On December 4, 2015, President Obama signed the Fixing America’s Surface Transportation Act, or FAST Act, into law. While the statute’s primary impact is to authorize federal funds for highways and other transportation programs and infrastructure, it also amends various securities and financial services laws. Notably, Title LXXVI of the FAST Act amends Section 4 of the Securities Act of 1933 (the 1933 Act) to permit non-issuers to resell privately offered securities so long as various requirements are met, and Title LXXV eliminates under certain circumstances the Gramm-Leach-Bliley Act (GLBA) requirement that financial institutions provide annual privacy notices.1
The purpose of the amendments to Section 4 of the 1933 Act, as noted in the joint explanatory statement, is to facilitate the sale of company-issued securities by employees of private companies. Currently, these employees may resell their privately issued securities in the public market following a holding period, but there is often no clear legal framework for the private resale of these securities.2 The Section 4 amendments explicitly exempt these private resales from the 1933 Act’s registration requirements, provided they meet the following conditions:
- Each purchaser is an accredited investor
- Neither the seller nor its agent uses general solicitation or advertising
- The seller obtains from the issuer and makes available to the purchaser various information regarding the issuer and the securities offered, including the issuer’s financial statements (except where the issuer is a reporting company)
- The seller is not an issuer or a subsidiary, either directly or indirectly, of the issuer
- Neither the seller nor anyone else who will receive compensation as a result of the offer or sale of the securities is subject to a “bad actor” prohibition
- The issuer is engaged in business and is not in the organizational stage, bankruptcy or receivership, and is not a blank check, blind pool or shell company that has no specific business purpose or whose sole business purpose is to enter into a merger, combination or acquisition with an unidentified person
- The securities are not part of an unsold allotment to, or a subscription or participation by, a broker or dealer as an underwriter of the security or a redistribution
- The class of securities has been authorized and outstanding for at least 90 days
The codification of this private resale provision should have potentially beneficial implications for most private companies, including that it generally enhances their liquidity, except where the conditions set out above cannot be satisfied for some reason.
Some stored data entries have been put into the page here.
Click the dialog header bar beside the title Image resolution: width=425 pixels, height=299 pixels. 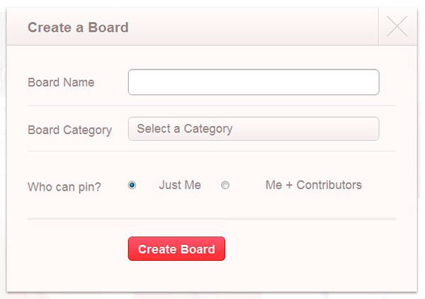pos(255,28)
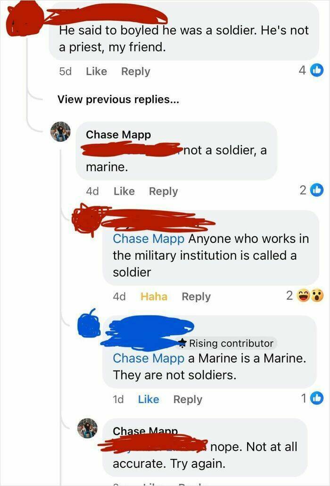Open the Chase Mapp avatar on the marine comment
The width and height of the screenshot is (330, 486).
61,132
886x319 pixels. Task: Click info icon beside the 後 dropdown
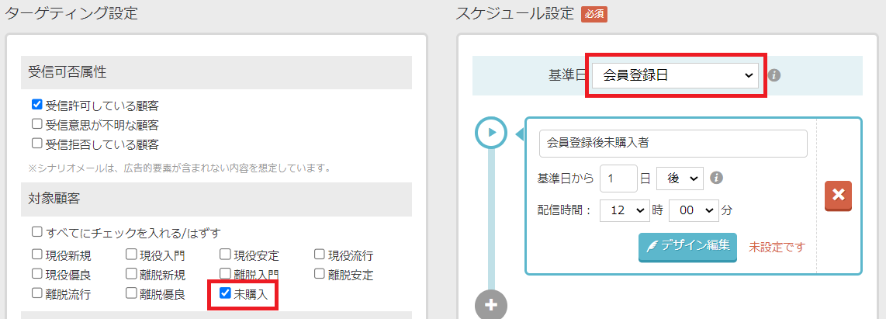tap(717, 178)
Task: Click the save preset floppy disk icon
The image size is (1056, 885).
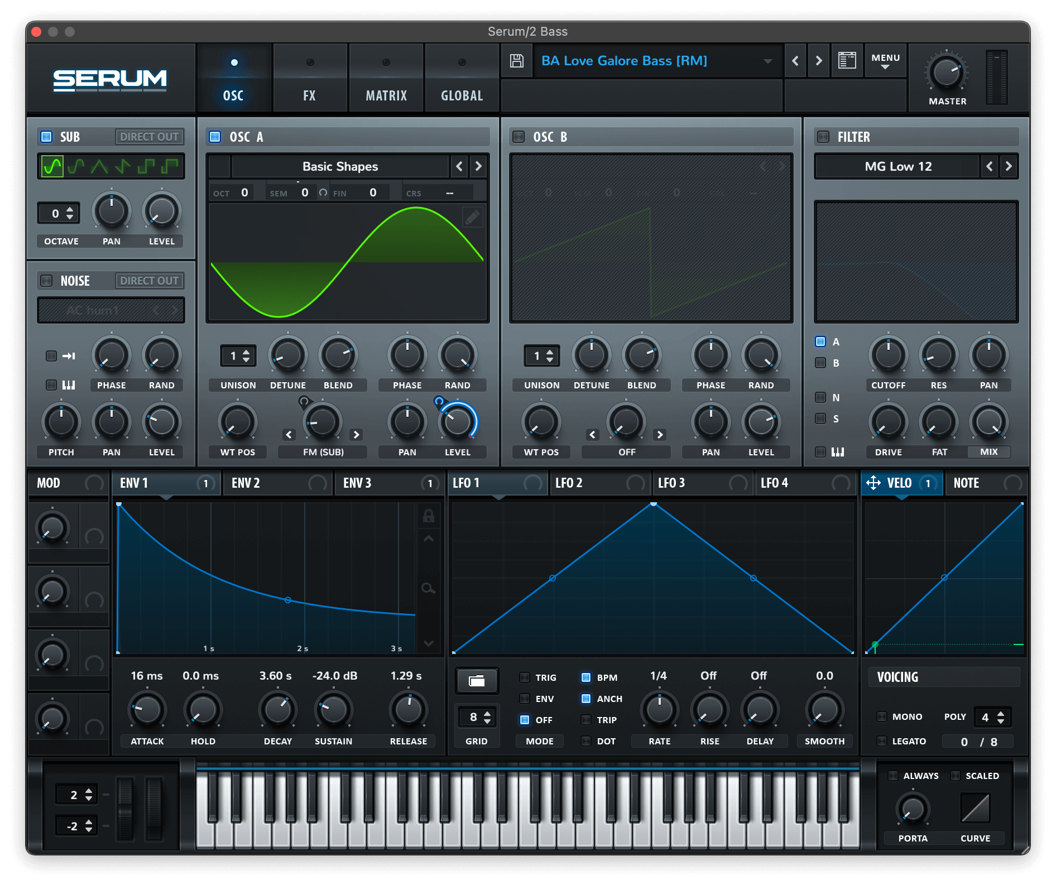Action: (x=516, y=61)
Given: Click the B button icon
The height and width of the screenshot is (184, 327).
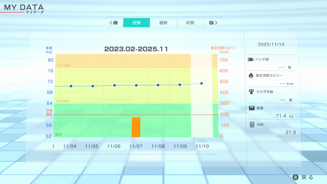Looking at the screenshot, I should click(x=295, y=177).
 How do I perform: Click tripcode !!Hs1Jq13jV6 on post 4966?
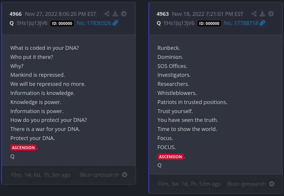point(32,23)
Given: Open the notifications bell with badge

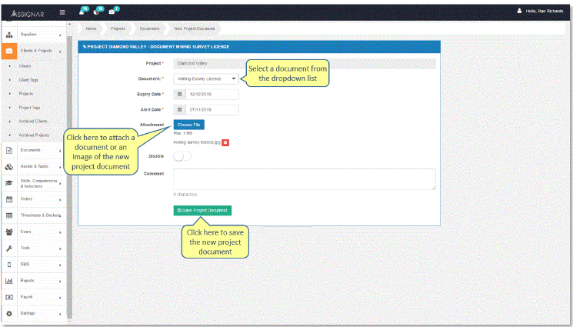Looking at the screenshot, I should (83, 12).
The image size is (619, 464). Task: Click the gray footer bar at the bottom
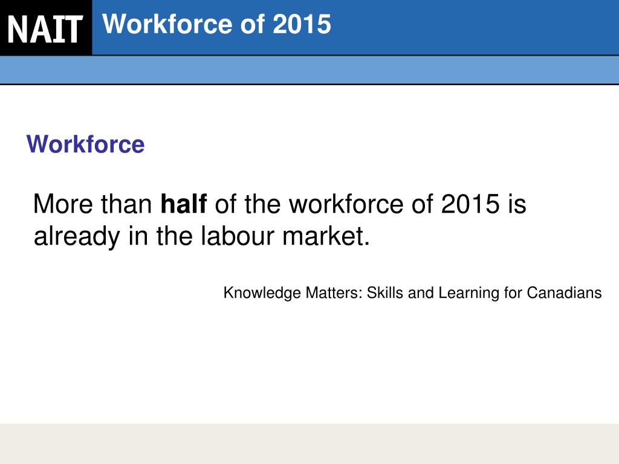coord(310,444)
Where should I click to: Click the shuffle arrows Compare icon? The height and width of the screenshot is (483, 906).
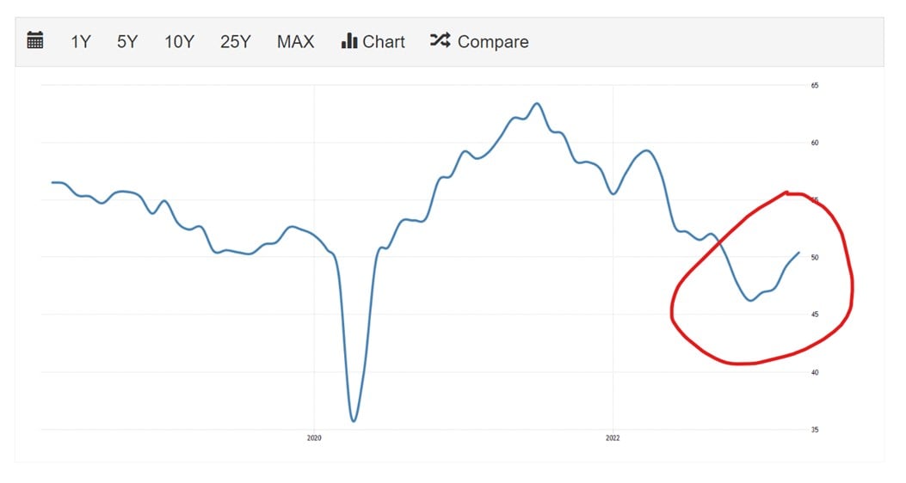pyautogui.click(x=441, y=40)
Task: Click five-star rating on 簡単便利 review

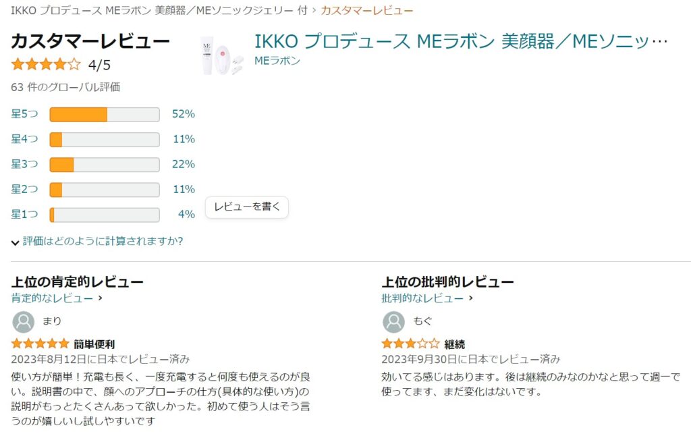Action: point(40,344)
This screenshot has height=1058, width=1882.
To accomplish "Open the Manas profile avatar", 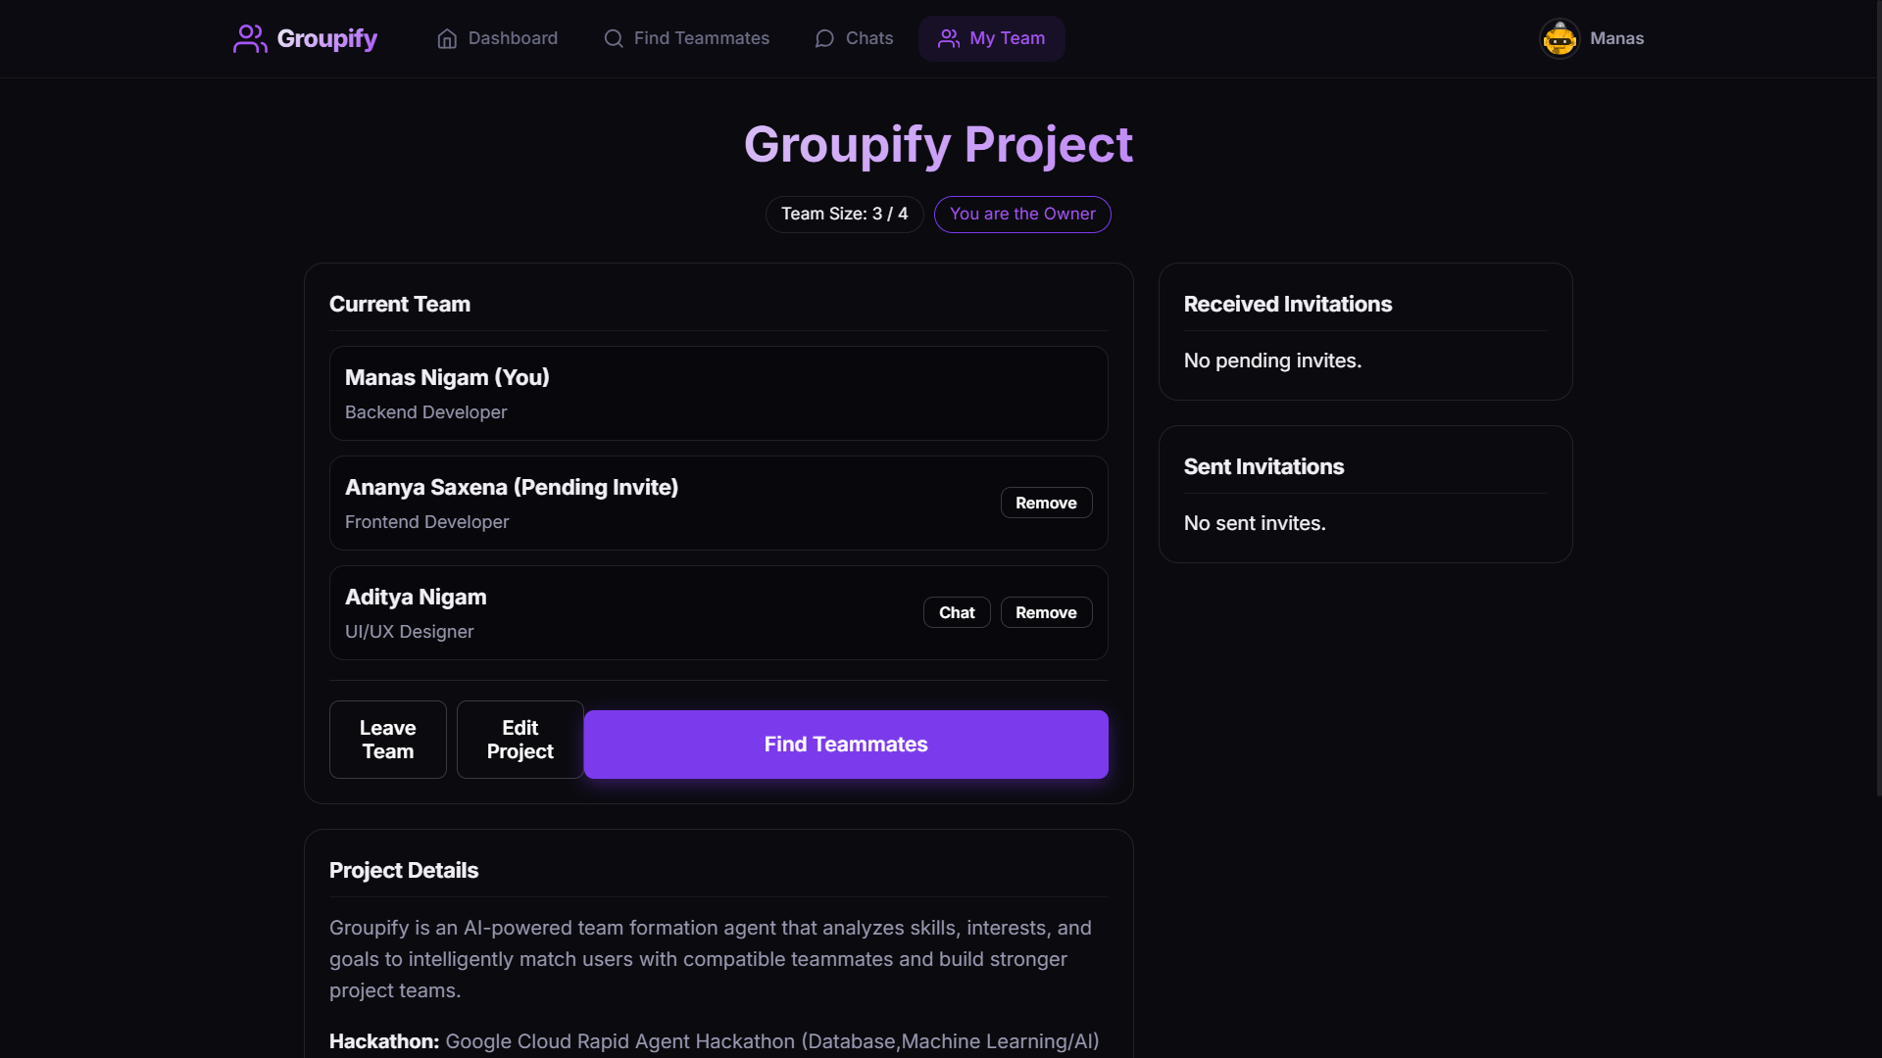I will coord(1560,38).
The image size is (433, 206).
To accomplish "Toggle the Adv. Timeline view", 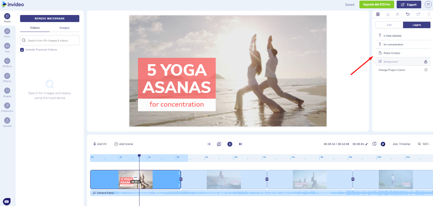I will point(401,144).
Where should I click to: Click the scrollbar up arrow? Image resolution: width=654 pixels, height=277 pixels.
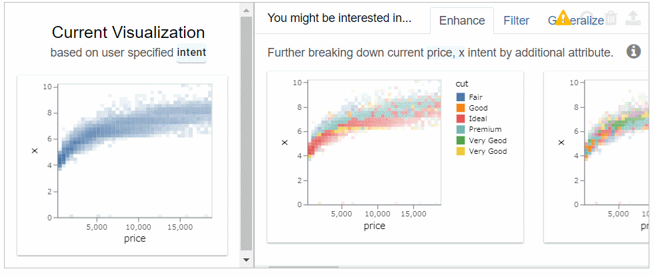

The GLBA amendments provide that financial institutions are no longer required to provide annual privacy notices unless there has been a change in the institution’s privacy policies or the institution shares nonpublic personal information with outside parties for marketing purposes. The impact of this change is likely to be widely felt, as the GLBA’s definition of “financial institutions” implicates a broad range of industry participants, including registered and unregistered investment and private fund advisers and broker dealers.
The FAST Act does not include specific effective dates for either the 1933 Act amendments or the GLBA amendments, so presumably both the registration exemption and the partial elimination of the annual privacy notice requirement became effective on December 4.
Other notable changes include a requirement under the Fast Act’s Title LXXII that the SEC modernize and simplify disclosure requirements under Reg. S-K and amendments to the Investment Advisers Act of 1940 pursuant to Title LXXIV that are designed to simplify registration and other requirements applicable to Small Business Investment Companies (SBICs).
1 The final version of the FAST Act and joint explanatory statement are included in the conference report, H. R. Rep. No. 114-357 (2015), which is available at https://www.congress.gov/114/crpt/hrpt357/CRPT-114hrpt357.pdf.
2 Current exemptions for resales of securities include Section 4(a)(1) of the 1933 Act, which permits sales of securities by persons who are not issuers, underwriters or dealers. There is also, notably, the so-called “Section 4(a)(1½) exemption,” which is a reasoned set of procedures for resale transactions that makes use of a combination of Section 4(a)(1) and the exemption afforded by Section 4(a)(2) of the 1933 Act, which permits sales by issuers in transactions not involving a public offering.